== Supplied passage ==
※ ※ ※
Tested by: greg_unrelenting.technology

Test Plan

I can complete an arm64 build, and I can examine an object file like pmap.o or subr_blist.o for signs that the inlining has happened, as instruction sequences like

244: dac001c9 rbit x9, x14
248: dac01129 clz x9, x9

appear there to indicate a fast implementation of ffs. My reference on smart bit ops for arm64 and how to recognize them is https://fgiesen.wordpress.com/2013/10/18/bit-scanning-equivalencies/.

Without the patch, the arm64 build does not have these sequences in these object files and has lines like this instead:

af34:       94000000        bl      0 <ffsl>

which do not appear with the patch in place.

None of this suggests that this patch is correct, but only that it does something. I don't have the means to test an arm64 kernel at this time. If Peter Holm can help, that would be great. If not, I'll have to wait for the freebsd arm64 test boxes to come back online.
※ ※ ※
== Data extract ==
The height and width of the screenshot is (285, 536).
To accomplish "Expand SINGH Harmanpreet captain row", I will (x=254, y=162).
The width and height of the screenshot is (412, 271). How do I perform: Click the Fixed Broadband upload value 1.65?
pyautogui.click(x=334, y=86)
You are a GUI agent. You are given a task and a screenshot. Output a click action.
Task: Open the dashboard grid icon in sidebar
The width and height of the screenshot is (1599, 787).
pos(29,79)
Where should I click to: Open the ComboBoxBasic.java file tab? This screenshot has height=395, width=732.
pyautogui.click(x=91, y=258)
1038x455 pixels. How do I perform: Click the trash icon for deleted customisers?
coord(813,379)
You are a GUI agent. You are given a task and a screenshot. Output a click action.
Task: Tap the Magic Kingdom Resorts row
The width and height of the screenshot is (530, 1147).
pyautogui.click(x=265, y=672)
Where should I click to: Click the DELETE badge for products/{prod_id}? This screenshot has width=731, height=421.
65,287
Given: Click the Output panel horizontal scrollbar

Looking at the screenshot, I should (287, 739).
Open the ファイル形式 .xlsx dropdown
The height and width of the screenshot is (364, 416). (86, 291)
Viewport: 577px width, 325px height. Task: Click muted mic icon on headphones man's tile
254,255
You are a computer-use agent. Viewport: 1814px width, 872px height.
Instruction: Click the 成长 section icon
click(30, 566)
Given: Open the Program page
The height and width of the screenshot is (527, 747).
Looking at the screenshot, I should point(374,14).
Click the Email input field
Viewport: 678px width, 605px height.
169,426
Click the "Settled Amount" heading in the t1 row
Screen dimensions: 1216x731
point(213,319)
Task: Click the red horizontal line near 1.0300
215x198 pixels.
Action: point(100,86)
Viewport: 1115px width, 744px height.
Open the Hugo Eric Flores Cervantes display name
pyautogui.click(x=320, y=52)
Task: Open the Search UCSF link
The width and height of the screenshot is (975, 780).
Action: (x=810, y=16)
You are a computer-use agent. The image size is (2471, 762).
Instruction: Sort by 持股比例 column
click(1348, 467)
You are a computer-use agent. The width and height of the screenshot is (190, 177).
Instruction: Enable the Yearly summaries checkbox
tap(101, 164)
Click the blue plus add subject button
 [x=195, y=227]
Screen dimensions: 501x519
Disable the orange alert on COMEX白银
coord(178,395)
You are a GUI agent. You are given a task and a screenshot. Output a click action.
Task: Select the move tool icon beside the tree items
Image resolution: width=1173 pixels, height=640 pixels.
※ ※ ※
== Task statement ==
Reproduce the test plan word for word between "I can complete" and "come back online.", inclusive. Answer from the test plan alone, without drawing on outside knowledge.

== Solution ==
I can complete an arm64 build, and I can examine an object file like pmap.o or subr_blist.o for signs that the inlining has happened, as instruction sequences like

244: dac001c9 rbit x9, x14
248: dac01129 clz x9, x9

appear there to indicate a fast implementation of ffs. My reference on smart bit ops for arm64 and how to recognize them is https://fgiesen.wordpress.com/2013/10/18/bit-scanning-equivalencies/.

Without the patch, the arm64 build does not have these sequences in these object files and has lines like this instead:

af34:       94000000        bl      0 <ffsl>

which do not appear with the patch in place.

None of this suggests that this patch is correct, but only that it does something. I don't have the means to test an arm64 kernel at this time. If Peter Holm can help, that would be great. If not, I'll have to wait for the freebsd arm64 test boxes to come back online.